Pendidikan menjadi salah satu jembatan terbaik untuk mendewasakan pengguna teknologi di Indonesia. Apa yang bisa dilakukan pendidikan ialah menanamkan konsep yang jitu terkait bagaimana memanfaatkan teknologi secara aman. Untuk masuk ke sana pun banyak pekerjaan rumah yang harus dilakukan, salah satunya perombakan kurikulum yang didasarkan dengan kebutuhan saat ini, kebutuhan produktivitas di abad ke-21.

Pencegahan juga dapat dilakukan dalam berbagai kegiatan sosial. Salah satunya memberikan pemahaman tentang perangkat lunak yang aman dan tidak aman –termasuk edukasi terhadap perangkat bajakan. Bisa dibuktikan sendiri, tak sedikit pengguna teknologi di masyarakat yang tidak menyadari bahwa apa yang ia gunakan sebenarnya akses tidak legal dari sebuah perangkat.
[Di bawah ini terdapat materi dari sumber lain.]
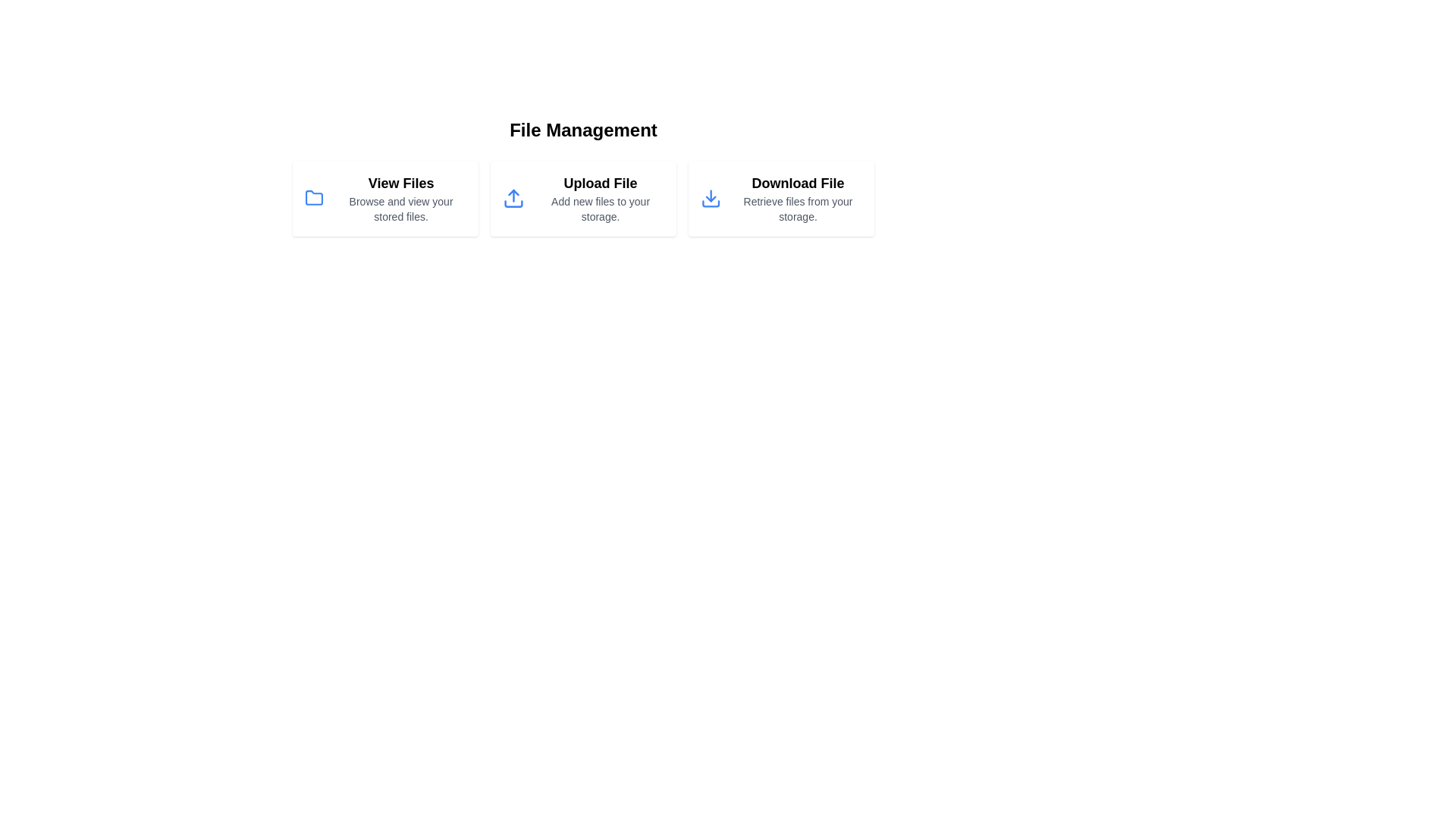 Image resolution: width=1456 pixels, height=819 pixels. I want to click on the call-to-action button in the 'File Management' section to initiate the file download process, so click(781, 198).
Kembali ke poin sebelumnya, pendidikan kita belum terlalu mempertimbangkan berbagai unsur tersebut.

Akhirnya kejadian seperti hype serangan perangkat tebusan ini dapat membuat kita memahami, banyak hal yang masih perlu diselaraskan di sini. Sebuah kesempatan emas untuk berintrospeksi, membenahi apa yang sebelumnya terlewat. Karena terkadang solusi itu tidak harus serumit menghadirkan sesuatu yang kompleks, namun memulai sebuah kebiasaan sederhana untuk disiplin terhadap proses antisipasi. Menuju Indonesia yang lebih tangkas berteknologi.